Find the line with "Screen dimensions: 560x718" in the records below. Copy it and every line after it, up to and including the line with "This screenshot has height=651, width=1490.".
Content starts
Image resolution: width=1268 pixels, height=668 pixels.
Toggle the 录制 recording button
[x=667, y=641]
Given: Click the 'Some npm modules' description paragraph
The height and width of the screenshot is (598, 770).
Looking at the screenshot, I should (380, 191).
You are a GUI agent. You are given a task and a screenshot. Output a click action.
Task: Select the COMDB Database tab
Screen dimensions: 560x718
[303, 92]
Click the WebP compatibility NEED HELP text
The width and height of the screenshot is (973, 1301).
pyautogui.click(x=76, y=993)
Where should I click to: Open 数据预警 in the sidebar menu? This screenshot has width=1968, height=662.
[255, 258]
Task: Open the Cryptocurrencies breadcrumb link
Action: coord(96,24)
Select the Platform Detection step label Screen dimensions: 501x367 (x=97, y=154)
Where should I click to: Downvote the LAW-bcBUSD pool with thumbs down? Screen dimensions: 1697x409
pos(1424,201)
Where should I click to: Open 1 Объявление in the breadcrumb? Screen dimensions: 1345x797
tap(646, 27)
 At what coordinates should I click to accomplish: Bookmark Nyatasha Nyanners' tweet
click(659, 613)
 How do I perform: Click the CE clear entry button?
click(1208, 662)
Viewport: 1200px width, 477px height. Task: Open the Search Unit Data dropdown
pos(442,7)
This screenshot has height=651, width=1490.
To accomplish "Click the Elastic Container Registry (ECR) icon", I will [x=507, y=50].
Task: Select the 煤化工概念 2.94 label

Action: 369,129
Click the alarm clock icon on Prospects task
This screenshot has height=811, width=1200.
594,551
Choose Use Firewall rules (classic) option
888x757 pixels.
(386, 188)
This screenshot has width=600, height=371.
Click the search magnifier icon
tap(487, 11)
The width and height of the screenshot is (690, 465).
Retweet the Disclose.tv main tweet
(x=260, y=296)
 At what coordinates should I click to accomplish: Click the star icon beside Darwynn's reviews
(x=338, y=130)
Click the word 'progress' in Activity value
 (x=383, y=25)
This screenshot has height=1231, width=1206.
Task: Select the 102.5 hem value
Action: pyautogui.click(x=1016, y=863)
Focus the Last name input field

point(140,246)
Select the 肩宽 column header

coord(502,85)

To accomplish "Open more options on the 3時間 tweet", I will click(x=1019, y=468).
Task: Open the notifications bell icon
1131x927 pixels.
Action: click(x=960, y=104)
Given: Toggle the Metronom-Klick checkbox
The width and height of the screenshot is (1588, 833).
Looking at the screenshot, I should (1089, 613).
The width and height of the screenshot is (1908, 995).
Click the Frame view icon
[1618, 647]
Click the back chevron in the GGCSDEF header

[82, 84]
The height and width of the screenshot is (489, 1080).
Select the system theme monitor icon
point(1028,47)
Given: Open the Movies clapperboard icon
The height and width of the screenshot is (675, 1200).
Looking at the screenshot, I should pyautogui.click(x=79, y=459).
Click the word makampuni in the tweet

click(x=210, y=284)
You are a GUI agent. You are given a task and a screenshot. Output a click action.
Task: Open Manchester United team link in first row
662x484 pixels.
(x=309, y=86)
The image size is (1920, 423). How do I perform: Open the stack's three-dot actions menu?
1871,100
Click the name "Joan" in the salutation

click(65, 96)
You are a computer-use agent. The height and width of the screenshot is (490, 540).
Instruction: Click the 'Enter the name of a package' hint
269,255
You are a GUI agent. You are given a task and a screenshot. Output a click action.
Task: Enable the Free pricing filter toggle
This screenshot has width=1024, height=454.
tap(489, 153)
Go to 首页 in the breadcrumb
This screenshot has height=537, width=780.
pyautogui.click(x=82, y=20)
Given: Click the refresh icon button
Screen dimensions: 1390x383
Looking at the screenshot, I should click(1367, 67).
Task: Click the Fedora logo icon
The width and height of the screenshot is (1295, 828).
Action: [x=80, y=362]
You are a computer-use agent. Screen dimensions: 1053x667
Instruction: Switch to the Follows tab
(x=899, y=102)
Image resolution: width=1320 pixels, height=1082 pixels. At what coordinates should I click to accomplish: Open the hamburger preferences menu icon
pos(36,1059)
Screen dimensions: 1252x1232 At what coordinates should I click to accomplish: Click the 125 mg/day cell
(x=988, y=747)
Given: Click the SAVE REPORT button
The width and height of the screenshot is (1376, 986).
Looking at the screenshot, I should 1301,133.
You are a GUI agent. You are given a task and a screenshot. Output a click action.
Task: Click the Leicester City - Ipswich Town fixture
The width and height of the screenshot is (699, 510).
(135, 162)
Content ends
(ANSWER TO THIS TASK):
Screen dimensions: 560x718
[303, 92]
Click the WebP compatibility NEED HELP text
The width and height of the screenshot is (973, 1301).
pyautogui.click(x=76, y=993)
Where should I click to: Open 数据预警 in the sidebar menu? This screenshot has width=1968, height=662.
[255, 258]
Task: Open the Cryptocurrencies breadcrumb link
Action: coord(96,24)
Select the Platform Detection step label Screen dimensions: 501x367 (x=97, y=154)
Where should I click to: Downvote the LAW-bcBUSD pool with thumbs down? Screen dimensions: 1697x409
pos(1424,201)
Where should I click to: Open 1 Объявление in the breadcrumb? Screen dimensions: 1345x797
tap(646, 27)
 At what coordinates should I click to accomplish: Bookmark Nyatasha Nyanners' tweet
click(659, 613)
 How do I perform: Click the CE clear entry button?
click(1208, 662)
Viewport: 1200px width, 477px height. Task: Open the Search Unit Data dropdown
pos(442,7)
This screenshot has height=651, width=1490.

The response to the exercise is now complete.